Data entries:
********************

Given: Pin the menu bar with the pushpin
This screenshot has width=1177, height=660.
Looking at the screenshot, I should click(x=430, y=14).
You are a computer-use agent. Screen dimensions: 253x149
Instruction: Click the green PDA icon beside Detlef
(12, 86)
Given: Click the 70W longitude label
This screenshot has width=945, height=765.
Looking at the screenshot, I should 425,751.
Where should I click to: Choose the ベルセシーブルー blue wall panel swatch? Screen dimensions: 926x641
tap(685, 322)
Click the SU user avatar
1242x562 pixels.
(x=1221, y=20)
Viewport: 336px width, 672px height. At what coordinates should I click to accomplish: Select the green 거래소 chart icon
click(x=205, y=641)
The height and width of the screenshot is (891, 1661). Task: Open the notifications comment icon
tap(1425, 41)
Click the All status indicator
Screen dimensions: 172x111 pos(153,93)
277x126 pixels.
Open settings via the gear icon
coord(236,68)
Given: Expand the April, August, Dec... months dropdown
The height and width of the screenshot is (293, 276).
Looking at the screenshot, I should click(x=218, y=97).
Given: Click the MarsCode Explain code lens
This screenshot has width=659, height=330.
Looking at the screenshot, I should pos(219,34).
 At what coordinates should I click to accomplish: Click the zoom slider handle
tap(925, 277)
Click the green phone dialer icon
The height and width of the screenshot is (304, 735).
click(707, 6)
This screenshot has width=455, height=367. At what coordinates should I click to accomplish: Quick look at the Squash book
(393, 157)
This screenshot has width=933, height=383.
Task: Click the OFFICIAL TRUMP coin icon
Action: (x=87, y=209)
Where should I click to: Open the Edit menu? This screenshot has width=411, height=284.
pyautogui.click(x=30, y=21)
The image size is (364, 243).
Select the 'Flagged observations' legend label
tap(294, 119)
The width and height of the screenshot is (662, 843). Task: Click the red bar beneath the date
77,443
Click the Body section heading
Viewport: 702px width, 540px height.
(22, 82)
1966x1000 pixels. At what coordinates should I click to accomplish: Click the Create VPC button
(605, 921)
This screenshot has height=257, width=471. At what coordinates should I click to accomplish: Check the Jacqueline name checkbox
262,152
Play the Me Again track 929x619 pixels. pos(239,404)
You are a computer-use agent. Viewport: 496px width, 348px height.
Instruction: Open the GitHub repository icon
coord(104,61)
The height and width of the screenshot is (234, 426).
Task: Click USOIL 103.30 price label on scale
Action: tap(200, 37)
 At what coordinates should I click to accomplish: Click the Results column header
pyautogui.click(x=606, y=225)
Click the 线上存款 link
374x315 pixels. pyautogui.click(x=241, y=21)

********************

__Stated problem__. Collect every line of the records above that contains the string "Where". Case matters.

__Finished task__.
Where should I click to: Choose the ベルセシーブルー blue wall panel swatch? Screen dimensions: 926x641
Where should I click to: Open the Edit menu? This screenshot has width=411, height=284.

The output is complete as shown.